**** DATA FOR REVIEW
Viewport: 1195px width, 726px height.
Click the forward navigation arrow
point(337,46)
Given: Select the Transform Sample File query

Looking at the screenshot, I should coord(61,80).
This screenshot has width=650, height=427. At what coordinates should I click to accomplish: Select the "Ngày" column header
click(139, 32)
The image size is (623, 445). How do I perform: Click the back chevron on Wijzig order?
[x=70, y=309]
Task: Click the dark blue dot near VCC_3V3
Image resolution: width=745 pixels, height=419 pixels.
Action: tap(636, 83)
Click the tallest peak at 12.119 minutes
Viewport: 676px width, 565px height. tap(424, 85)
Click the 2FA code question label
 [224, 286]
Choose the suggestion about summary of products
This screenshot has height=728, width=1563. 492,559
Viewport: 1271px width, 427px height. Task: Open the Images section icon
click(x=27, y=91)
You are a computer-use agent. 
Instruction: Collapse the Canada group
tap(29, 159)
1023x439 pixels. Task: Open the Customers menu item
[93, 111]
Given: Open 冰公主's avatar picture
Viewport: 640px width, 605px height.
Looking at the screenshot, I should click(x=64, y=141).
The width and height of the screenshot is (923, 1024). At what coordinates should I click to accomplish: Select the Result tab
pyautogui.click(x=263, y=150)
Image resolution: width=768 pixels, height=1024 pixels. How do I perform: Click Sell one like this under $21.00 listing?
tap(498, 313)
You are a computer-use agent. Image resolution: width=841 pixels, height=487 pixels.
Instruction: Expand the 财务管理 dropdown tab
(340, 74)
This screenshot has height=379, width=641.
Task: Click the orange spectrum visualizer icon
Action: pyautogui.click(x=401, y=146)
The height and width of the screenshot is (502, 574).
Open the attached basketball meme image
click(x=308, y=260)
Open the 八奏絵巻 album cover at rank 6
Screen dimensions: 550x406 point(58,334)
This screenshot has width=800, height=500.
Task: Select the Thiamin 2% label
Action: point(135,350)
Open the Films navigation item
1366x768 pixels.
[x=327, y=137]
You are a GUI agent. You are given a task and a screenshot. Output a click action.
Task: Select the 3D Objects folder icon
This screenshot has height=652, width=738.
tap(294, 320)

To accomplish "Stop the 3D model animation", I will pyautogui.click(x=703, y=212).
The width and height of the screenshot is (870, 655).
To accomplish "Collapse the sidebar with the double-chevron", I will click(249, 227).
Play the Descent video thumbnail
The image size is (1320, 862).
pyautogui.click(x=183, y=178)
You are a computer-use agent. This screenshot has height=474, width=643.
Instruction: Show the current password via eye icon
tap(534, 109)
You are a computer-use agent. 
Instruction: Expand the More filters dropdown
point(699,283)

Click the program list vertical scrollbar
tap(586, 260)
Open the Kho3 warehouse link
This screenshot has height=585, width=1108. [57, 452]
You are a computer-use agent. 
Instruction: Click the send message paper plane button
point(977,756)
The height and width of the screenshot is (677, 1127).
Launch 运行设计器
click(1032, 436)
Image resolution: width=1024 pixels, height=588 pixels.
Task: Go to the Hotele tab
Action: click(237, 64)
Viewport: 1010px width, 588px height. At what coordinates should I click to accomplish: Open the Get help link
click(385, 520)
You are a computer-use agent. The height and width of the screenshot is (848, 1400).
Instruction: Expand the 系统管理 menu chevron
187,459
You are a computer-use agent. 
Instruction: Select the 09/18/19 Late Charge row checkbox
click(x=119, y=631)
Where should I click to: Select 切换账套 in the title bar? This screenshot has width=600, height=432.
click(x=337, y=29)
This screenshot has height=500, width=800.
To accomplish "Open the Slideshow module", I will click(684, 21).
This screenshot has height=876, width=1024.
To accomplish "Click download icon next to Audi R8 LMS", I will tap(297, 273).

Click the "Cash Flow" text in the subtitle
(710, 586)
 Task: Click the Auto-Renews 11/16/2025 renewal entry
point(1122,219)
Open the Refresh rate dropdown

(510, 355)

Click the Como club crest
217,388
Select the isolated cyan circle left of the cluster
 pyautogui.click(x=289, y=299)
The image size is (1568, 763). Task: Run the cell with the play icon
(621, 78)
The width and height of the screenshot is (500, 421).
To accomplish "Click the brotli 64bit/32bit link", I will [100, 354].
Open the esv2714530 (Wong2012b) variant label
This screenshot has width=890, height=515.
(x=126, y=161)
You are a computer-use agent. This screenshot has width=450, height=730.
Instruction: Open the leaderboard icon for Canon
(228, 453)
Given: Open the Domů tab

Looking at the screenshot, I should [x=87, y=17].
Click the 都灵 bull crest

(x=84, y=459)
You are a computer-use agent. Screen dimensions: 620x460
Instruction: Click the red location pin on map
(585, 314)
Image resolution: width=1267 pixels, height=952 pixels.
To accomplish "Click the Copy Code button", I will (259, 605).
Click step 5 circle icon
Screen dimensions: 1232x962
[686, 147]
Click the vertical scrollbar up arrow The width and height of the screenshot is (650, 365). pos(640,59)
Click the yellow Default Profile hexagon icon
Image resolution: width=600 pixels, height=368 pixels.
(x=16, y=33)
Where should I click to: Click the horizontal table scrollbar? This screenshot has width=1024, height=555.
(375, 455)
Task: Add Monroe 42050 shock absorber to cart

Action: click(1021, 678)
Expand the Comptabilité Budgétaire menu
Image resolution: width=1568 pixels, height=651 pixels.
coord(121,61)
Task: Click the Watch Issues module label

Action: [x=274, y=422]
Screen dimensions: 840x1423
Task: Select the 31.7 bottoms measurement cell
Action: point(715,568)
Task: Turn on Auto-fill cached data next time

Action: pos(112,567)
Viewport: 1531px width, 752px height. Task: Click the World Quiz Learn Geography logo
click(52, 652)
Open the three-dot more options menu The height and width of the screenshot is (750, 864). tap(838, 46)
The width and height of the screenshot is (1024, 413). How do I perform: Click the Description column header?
********
Look over the entries for "agent", then copy every line that includes that string.

You are a computer-use agent. 
You are a computer-use agent. Image resolution: width=841 pixels, height=487 pixels.
You are a GUI agent. You are given a task and a screenshot. Output a click action.
You are a computer-use agent. This screenshot has height=474, width=643.
You are a computer-use agent. 
You are a computer-use agent. 
You are a computer-use agent. The height and width of the screenshot is (848, 1400).
You are a computer-use agent. 
You are a computer-use agent. This screenshot has width=450, height=730.
You are a computer-use agent. Screen dimensions: 620x460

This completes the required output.